2.4 Conventional SBRT
The TrueBeam conventional SBRT method was performed in accordance with our experience with more than 500 patients who received IMRT using 2 Gy per fraction [
]. Patients also received daily enemas before irradiation as well as portable ultrasonography to check for a full bladder. Cone-beam CT was performed daily, and the position of the fiducial marker was checked before, during, and after every irradiation using ExacTrac (Brainlab AG, Munich, Germany). Approximately 1 month before irradiation, one fiducial gold marker was implanted in the prostate, and a perirectal hydrogel spacer (SpaceOAR Hydrogel; Boston Scientific Corporation, Marlborough, MA) was injected. Two weeks later, CT and MRI were performed on the same day for treatment planning. The CTV was defined as the prostate gland plus a 3-mm margin excluding the bladder and rectum, with the proximal 2 cm of the seminal vesicles included in intermediate- and high-risk patients. The PTV was defined as the CTV plus a 4-mm margin in all directions. We used the Eclipse treatment planning system (Varian Medical Systems, Inc., Palo Alto, CA). We administered a total dose of 36.25 Gy in five fractions to D98 of the CTV, while keeping D95 of the PTV at 90% of the prescription dose and D50 of the PTV at 100% of the prescription dose. Dose-volume constraints for each organ are shown in Supplemental Table S1, and a representative dose distribution is shown in Fig. 1E and F. The treatment was delivered using a TrueBeam linear accelerator (Varian Medical Systems). Irradiation was performed on five consecutive weekdays.
2.5 Analysis
As mentioned above, one HDT-BT patient had received two implants, each with a different treatment plan. However, those two plans in a single patient might not be considered statistically independent. Therefore, the dose-volume indices of the two implants in the same patient were simply totaled. We averaged the two curves in the cumulative dose-volume histogram of each implant; that is, we added the numbers of the Y-axis at any point of the X-axis and divided by two. Values in the HDR-BT column in Table 1 may be overestimations because hot spots would not have appeared in the same locations for the two implants.

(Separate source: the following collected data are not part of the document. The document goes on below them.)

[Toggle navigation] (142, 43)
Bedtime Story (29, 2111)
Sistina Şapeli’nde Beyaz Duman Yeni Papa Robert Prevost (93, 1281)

Table 1Comparison of the dose-volume indices between HDR-BT, robotic SBRT, and conventional SBRT with or without a perirectal spacer
Note: Data are averages ± standard deviations. *Each value for the two implants in a single patient were totaled, and percentages against the total dose are shown. **Values were too high to calculate. ***The treatment planning system could not calculate Dmean. ****Because there was no urethral contour in the coventional SBRT plan, values for PTV were substituted.
Comparisons of each dose-volume parameter were performed using the two-sided t-test. When we compared three groups at once, we used one-way analysis of variance. Regarding repeated comparisons between the three groups (HDR-BT vs. robotic SBRT vs. conventional SBRT), p-values of < 0.01 were considered statistically significant.
3. Results
The results of the comparisons are shown as Fig. 2 in the form of dose-volume histograms, and as Table 1 with the numerical dose-volume indices, between HDR-BT without a spacer, robotic SBRT without a spacer, and conventional SBRT with a spacer. In Fig. 2A, it was visually confirmed that the higher dose than the prescription dose was administered into the CTV in the order of HDR-BT, robotic SBRT, and conventional SBRT. In Fig. 2B and C, the moderate to high dose to the blader and rectum was shown to be lower in HDR-BT than SBRT. Fig. 2D shows that the urethral dose in HDR-BT was higher than robotic SBRT.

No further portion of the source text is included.